In 1912, Stephens proceeded to answer this question with her now classic Parents’ Review article entitled simply “Mathematics.”[8] The article was so significant that it was reprinted 30 years later in the 1942 Parents’ Review.[9] In fact, it was significant enough that it is being reprinted here, 75 years later still, in 2017. Stephens’s enduring thesis is that we must look beyond the utility of mathematics in order for its study to become alive.
In today’s article, Stephens traces the history of mathematics and how it began as a utilitarian study by early civilization. But then something happened. Mason describes it as a principle: “great inventions and discoveries … are presented to minds already prepared to receive them by a higher Power than Nature herself.”[10] Stephens describes the moment when “a brilliant inspiration came”[11] and certain minds became awakened to the beauty of mathematics.
Stephens mentions “the fresco of the Spanish Chapel at Florence”[12] to evoke the “great recognition”[13]: that it was not man’s effort, or philosophy, or ingenuity that was responsible for this “brilliant inspiration”; rather, it was the “higher Power,” none other than the Holy Spirit Himself, who was the revealer of the wondrous truths of mathematics. And yet the revelation was incomplete; for those Greek minds, “Philosophy was bound up with Mathematics; for what other field of knowledge could the wise men explore?”[14] Divine providence would open up these other fields of knowledge in other times and places.
But even with the limitations of Greek philosophy, Stephens (and many other educators) pointed to their contributions. I am reminded of John Dewey (1859-1952), who was so fond of pointing to the classical Greek thinkers that he was himself called the “latest of the Greek philosophers.”[15] (Interestingly, Dewey himself wrote, “nothing could be more helpful to present philosophizing than a ‘Back to Plato movement.’”[16])
Yet Stephens moves beyond the Greeks, since the discoveries of mathematics moved beyond them as well. She shows how in the conic sections we find the secret to motion, which awaited mathematical discovery by the towering intellect of Isaac Newton. James Nickel explains this discovery:
The infinitesimal calculus requires a conceptual break from statics to dynamics (the physics of motion), a break that Greek mathematicians failed to accomplish. Stanley L. Jaki explains why, “… ancient Greek scientific thought fell prey to the lure of sweeping generalizations that side-tracked the cultivation of physics for two thousand years.”[17]
Stephens’s sweeping view of mathematics encompasses the full progression of divine revelation, including the discovery of the calculus, considered by some to be the greatest accomplishment of the human mind. What made this discovery possible? A utilitarian impulse? A desire to build bigger buildings? Or more efficient air conditioners?
Not at all. Whether in the education of the human race, or in the home education of your young child, the principle is the same.

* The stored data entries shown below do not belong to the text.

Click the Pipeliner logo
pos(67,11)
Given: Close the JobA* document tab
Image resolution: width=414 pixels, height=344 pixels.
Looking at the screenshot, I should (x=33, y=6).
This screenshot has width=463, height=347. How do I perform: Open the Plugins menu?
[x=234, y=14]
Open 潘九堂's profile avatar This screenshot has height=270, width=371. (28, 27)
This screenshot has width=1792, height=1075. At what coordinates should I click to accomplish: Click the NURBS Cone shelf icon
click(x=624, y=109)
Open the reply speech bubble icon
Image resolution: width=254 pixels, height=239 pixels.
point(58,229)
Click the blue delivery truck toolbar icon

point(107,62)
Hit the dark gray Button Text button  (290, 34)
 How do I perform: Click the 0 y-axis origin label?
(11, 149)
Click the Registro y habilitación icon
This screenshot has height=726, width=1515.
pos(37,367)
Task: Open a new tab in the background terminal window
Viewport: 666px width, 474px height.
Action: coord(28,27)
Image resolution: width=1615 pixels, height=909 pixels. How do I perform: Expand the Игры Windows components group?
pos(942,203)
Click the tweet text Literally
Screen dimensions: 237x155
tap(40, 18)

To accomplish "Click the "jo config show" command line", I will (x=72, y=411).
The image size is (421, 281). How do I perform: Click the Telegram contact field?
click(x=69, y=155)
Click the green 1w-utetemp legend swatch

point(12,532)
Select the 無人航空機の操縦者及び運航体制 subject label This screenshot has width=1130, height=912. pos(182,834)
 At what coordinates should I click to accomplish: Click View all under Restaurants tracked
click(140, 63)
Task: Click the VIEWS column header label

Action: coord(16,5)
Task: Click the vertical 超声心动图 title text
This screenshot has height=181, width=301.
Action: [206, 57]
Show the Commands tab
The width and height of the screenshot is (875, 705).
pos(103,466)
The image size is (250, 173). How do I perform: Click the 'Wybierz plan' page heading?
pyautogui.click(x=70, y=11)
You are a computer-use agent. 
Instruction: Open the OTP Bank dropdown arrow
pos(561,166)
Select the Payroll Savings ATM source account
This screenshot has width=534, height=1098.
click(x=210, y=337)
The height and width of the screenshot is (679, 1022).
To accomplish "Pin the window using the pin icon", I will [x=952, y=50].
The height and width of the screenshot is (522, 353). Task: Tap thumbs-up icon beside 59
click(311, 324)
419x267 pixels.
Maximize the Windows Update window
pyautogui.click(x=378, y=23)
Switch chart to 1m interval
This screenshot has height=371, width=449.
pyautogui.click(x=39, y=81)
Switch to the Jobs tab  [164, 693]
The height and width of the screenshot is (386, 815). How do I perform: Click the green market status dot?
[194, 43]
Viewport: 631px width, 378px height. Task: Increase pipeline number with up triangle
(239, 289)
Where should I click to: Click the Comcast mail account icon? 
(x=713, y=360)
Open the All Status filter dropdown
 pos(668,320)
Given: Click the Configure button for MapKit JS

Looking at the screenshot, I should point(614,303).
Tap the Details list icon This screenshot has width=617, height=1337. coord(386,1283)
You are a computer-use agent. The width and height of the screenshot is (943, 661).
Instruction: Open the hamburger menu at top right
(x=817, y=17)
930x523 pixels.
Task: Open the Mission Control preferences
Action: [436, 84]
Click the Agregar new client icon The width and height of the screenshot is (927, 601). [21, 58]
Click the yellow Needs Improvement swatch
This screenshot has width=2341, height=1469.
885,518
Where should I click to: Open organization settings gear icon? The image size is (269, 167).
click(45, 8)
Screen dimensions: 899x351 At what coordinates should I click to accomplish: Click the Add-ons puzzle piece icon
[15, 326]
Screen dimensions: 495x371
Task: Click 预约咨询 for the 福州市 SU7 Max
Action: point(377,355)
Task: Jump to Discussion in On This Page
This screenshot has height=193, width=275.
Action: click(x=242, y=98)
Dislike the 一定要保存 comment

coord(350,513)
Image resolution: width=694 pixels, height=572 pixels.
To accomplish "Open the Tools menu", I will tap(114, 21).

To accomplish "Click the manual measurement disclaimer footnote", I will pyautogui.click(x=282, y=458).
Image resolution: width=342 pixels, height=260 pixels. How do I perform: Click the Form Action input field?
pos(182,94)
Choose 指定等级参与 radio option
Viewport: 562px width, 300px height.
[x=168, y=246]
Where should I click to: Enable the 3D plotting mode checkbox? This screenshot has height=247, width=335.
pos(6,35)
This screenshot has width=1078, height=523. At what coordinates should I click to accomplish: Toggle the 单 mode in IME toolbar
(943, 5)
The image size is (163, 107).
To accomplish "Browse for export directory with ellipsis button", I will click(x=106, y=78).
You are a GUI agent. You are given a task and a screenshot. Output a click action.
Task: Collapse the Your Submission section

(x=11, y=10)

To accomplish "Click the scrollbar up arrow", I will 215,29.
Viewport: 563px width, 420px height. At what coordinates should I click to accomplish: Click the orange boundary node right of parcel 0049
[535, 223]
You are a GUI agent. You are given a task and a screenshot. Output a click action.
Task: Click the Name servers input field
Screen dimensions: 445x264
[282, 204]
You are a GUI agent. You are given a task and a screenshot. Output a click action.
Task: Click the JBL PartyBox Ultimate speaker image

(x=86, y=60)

It is best summed up by Oscar Browning, who returned to the House of Education in October of 1911.[18] He had the privilege of hearing Irene Stephens a second time, this time reading the very paper we are presenting in this article today. Browning described the experience as follows:
Miss Stephens then gave a most interesting, learned and philosophical lecture on the teaching of Mathematics, regarded as a whole subject. She dealt with the History of Mathematics, and the importance of its several aspects, saying in conclusion that the learning of Mathematics was its own reward.[19]
If we only remember one thing from Stephens’s paper, let it be this one principle: the study of mathematics is its own reward.
– Art
By Irene Stephens
The Parents’ Review, 1912, pp. 138-142
Those of us who work at Elementary Mathematics owe it both to ourselves and to our work to stop sometimes and look at the subject of Mathematics as a whole. We are so apt to get absorbed in our own little patches of drudgery and to forget that they are only patches after all; only the odd bits of mosaic that go to make up a wondrous whole.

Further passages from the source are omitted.